UNI EN ISO 17100:2015 Servizi di traduzione – Requisiti del servizio

Per qualsiasi organizzazione che si trovi ad operare in un contesto internazionale è fondamentale avere la garanzia di avvalersi di una società di traduzione che garantisca il trasferimento corretto del significato di un testo da una lingua all’altra.

Lo Standard di qualità internazionale UNI EN ISO 17100:2015 “Servizi di traduzione – Requisiti del servizio” specifica i requisiti relativi a tutti gli aspetti del processo di traduzione che influenzano direttamente la qualità dei servizi di traduzione da parte di un fornitore di servizi linguistici (TSP Translation Service Provider).

La norma europea sostituisce la precedente UNI EN ISO 15038, ampliandone notevolmente la portata. La norma 17100, infatti, non si limita soltanto a definire le specificità della traduzione, ma di tutti i processi ad essa correlati (pre-produzione, produzione, post produzione), definendo contemporaneamente le abilità professionali di ciascuno dei partecipanti al processo di traduzione, principalmente traduttori, revisori e project manager. Prevede, inoltre, la valutazione delle competenze settoriali di traduttori, revisori e correttori, così come la verifica della sicurezza delle informazioni.

La norma UNI EN ISO 17100  specifica i requisiti per i processi fondamentali, le risorse ed altri aspetti necessari alla fornitura di un servizio di traduzione di qualità che sia conforme alle specifiche applicabili. Il concetto di qualità di un servizio di traduzione non si può, infatti, ricondurre unicamente e solamente alla conoscenza della lingua, ma deve considerare una serie di fattori procedurali ed organizzativi, in cui sicuramente la conoscenza della lingua è elemento necessario ma non sufficiente.

Lo standard ISO 17100 comprende le disposizioni relative a tutti gli aspetti del processo di traduzione che incidono sulla qualità e l’erogazione del servizio di traduzione.
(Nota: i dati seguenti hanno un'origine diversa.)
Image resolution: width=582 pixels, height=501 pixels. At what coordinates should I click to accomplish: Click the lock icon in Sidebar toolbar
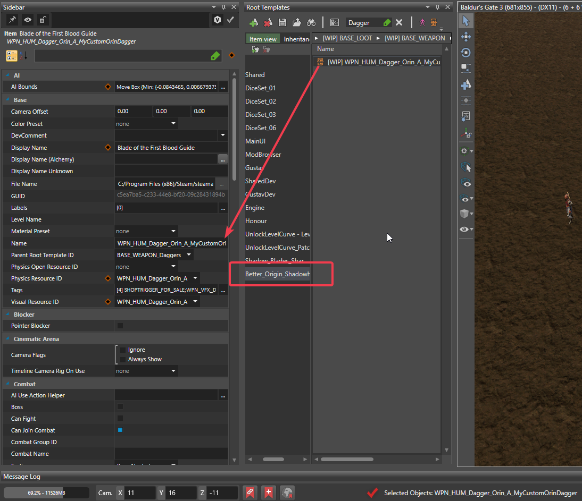[x=42, y=20]
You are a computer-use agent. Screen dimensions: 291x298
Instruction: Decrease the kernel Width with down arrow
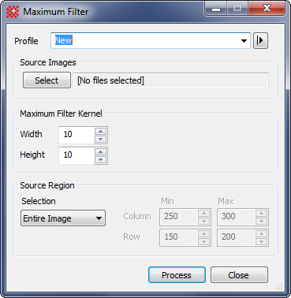[x=101, y=139]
Sono dunque investigati la gestione dei processi centrali, i requisiti minimi di qualificazione, la disponibilità e la gestione delle risorse, nonché altre azioni necessarie per la fornitura di un servizio di traduzione di qualità. Obiettivo del nuovo standard è la definizione dell’intero servizio in modo da creare un ambiente comune, anche sotto il profilo terminologico, per l’interazione cliente-TSP in relazione ai rispettivi diritti e doveri in un processo generale che, partendo dalle risorse, passa attraverso i vari processi di pre-produzione, produzione e post-produzione, inglobando non solo la traduzione (cioè la serie di processi atti a rendere il contenuto della lingua di partenza nel contenuto della lingua di arrivo in forma scritta), ma necessariamente anche la revisione (cioè l’esame bilingue del contenuto della lingua di arrivo a fronte del contenuto della lingua di partenza per la sua idoneità rispetto alla finalità concordata).

 Nella fattispecie la norma è articolata in 4 sezioni dedicate a:

  • Le risorse. Lo standard stabilisce le qualifiche, le competenze professionali e l’esperienza di traduttori, revisori (editor bilingue), correttori (editor monolingue), project manager, ecc. e richiede l’attestazione del regolare mantenimento e aggiornamento delle competenze richieste.
  • I processi e le attività pre-produzione. Lo standard descrive nel dettaglio i requisiti per la gestione delle richieste di preventivo, le indagini, le valutazioni di fattibilità, l’accordo tra il cliente e le società di traduzioni, la gestione delle informazioni del cliente inerenti alla traduzione, le attività amministrative, gli aspetti tecnici della preparazione dei progetti, le specifiche linguistiche e altri fattori di rilievo.
  • I processi di produzione. Si discutono le diverse fasi del processo produttivo: gestione del progetto del servizio di traduzione, traduzione del documento e verifica da parte di un traduttore professionista, revisione approfondita da parte di un secondo linguista (editing bilingue), correzione (editing monolingue da parte di uno specialista del settore) e correzione di bozze o “proofreading” (revisione del contenuto nella lingua di destinazione e correzione prima della stampa) nei casi in cui il cliente sottoscriva uno di questi due servizi a valore aggiunto, nonché la verifica finale e la consegna della traduzione da parte di un Project Manager (Responsabile di Progetto) qualificato. La nuova norma pone esplicitamente l’accento sulla responsabilità lungo tutta la catena del processo del Project Manager .
  • I processi post-produzione. Diversamente dalla UNI EN 15038, lo standard di qualità ISO 17100 evidenzia l’importanza dell’interazione con il cliente nell’accordo sui servizi di traduzione iniziale in cui si raccolgono tutte le caratteristiche peculiari del progetto e nella gestione di eventuali modifiche, reclami, riscontri, valutazione della soddisfazione e chiusura delle pratiche amministrative.